== DIRECTIONS FOR THIS TASK ==
Extract all of the material below, reproducing each line without any change.

================================

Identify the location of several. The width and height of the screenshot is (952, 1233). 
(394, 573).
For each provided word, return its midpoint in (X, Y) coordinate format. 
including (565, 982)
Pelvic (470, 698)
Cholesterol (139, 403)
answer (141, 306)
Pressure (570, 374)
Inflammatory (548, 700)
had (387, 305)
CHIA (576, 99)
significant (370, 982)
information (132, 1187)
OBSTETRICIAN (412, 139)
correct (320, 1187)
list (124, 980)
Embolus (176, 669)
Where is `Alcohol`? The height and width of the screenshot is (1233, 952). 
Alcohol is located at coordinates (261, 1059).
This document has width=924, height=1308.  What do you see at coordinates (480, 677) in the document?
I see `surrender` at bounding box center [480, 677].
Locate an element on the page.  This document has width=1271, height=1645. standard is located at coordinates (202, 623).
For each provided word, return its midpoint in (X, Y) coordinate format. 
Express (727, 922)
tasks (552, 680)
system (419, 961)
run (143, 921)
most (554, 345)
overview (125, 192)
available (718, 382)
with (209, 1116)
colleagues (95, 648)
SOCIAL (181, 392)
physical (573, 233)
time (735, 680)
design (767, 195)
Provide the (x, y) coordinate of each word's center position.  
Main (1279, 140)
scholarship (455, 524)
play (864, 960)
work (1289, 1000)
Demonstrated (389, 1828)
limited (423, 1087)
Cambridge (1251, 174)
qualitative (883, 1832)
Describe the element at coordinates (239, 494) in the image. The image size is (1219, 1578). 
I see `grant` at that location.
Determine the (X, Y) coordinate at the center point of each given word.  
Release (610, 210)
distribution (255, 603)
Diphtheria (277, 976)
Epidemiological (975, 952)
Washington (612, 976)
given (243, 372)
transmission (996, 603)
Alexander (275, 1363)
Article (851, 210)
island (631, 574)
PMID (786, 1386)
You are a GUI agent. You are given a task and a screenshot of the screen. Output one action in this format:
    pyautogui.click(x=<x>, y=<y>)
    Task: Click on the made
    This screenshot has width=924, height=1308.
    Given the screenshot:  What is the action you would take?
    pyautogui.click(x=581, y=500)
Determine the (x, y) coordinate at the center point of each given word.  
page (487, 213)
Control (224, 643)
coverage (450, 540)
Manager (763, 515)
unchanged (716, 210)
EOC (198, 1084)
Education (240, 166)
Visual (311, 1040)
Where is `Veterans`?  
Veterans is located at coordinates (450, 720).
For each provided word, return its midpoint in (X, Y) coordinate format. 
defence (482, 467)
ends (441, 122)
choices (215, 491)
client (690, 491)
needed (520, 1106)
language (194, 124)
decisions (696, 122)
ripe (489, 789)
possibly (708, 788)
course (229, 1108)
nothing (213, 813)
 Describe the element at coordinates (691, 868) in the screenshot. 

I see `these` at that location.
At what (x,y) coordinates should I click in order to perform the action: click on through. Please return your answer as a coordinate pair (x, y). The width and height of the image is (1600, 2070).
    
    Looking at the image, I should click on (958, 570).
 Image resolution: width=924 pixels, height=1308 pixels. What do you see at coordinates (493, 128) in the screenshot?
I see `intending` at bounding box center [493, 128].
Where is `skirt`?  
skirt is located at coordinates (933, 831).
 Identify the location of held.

================================

== PROBLEM SOLUTION ==
Identify the location of several. The width and height of the screenshot is (952, 1233). 
(394, 573).
For each provided word, return its midpoint in (X, Y) coordinate format. 
including (565, 982)
Pelvic (470, 698)
Cholesterol (139, 403)
answer (141, 306)
Pressure (570, 374)
Inflammatory (548, 700)
had (387, 305)
CHIA (576, 99)
significant (370, 982)
information (132, 1187)
OBSTETRICIAN (412, 139)
correct (320, 1187)
list (124, 980)
Embolus (176, 669)
Where is `Alcohol`? The height and width of the screenshot is (1233, 952). 
Alcohol is located at coordinates (261, 1059).
This document has width=924, height=1308.  What do you see at coordinates (480, 677) in the document?
I see `surrender` at bounding box center [480, 677].
Locate an element on the page.  This document has width=1271, height=1645. standard is located at coordinates (202, 623).
For each provided word, return its midpoint in (X, Y) coordinate format. 
Express (727, 922)
tasks (552, 680)
system (419, 961)
run (143, 921)
most (554, 345)
overview (125, 192)
available (718, 382)
with (209, 1116)
colleagues (95, 648)
SOCIAL (181, 392)
physical (573, 233)
time (735, 680)
design (767, 195)
Provide the (x, y) coordinate of each word's center position.  
Main (1279, 140)
scholarship (455, 524)
play (864, 960)
work (1289, 1000)
Demonstrated (389, 1828)
limited (423, 1087)
Cambridge (1251, 174)
qualitative (883, 1832)
Describe the element at coordinates (239, 494) in the image. The image size is (1219, 1578). 
I see `grant` at that location.
Determine the (X, Y) coordinate at the center point of each given word.  
Release (610, 210)
distribution (255, 603)
Diphtheria (277, 976)
Epidemiological (975, 952)
Washington (612, 976)
given (243, 372)
transmission (996, 603)
Alexander (275, 1363)
Article (851, 210)
island (631, 574)
PMID (786, 1386)
You are a GUI agent. You are given a task and a screenshot of the screen. Output one action in this format:
    pyautogui.click(x=<x>, y=<y>)
    Task: Click on the made
    This screenshot has width=924, height=1308.
    Given the screenshot:  What is the action you would take?
    pyautogui.click(x=581, y=500)
Determine the (x, y) coordinate at the center point of each given word.  
page (487, 213)
Control (224, 643)
coverage (450, 540)
Manager (763, 515)
unchanged (716, 210)
EOC (198, 1084)
Education (240, 166)
Visual (311, 1040)
Where is `Veterans`?  
Veterans is located at coordinates (450, 720).
For each provided word, return its midpoint in (X, Y) coordinate format. 
defence (482, 467)
ends (441, 122)
choices (215, 491)
client (690, 491)
needed (520, 1106)
language (194, 124)
decisions (696, 122)
ripe (489, 789)
possibly (708, 788)
course (229, 1108)
nothing (213, 813)
 Describe the element at coordinates (691, 868) in the screenshot. 

I see `these` at that location.
At what (x,y) coordinates should I click in order to perform the action: click on through. Please return your answer as a coordinate pair (x, y). The width and height of the image is (1600, 2070).
    
    Looking at the image, I should click on (958, 570).
 Image resolution: width=924 pixels, height=1308 pixels. What do you see at coordinates (493, 128) in the screenshot?
I see `intending` at bounding box center [493, 128].
Where is `skirt`?  
skirt is located at coordinates (933, 831).
 Identify the location of held.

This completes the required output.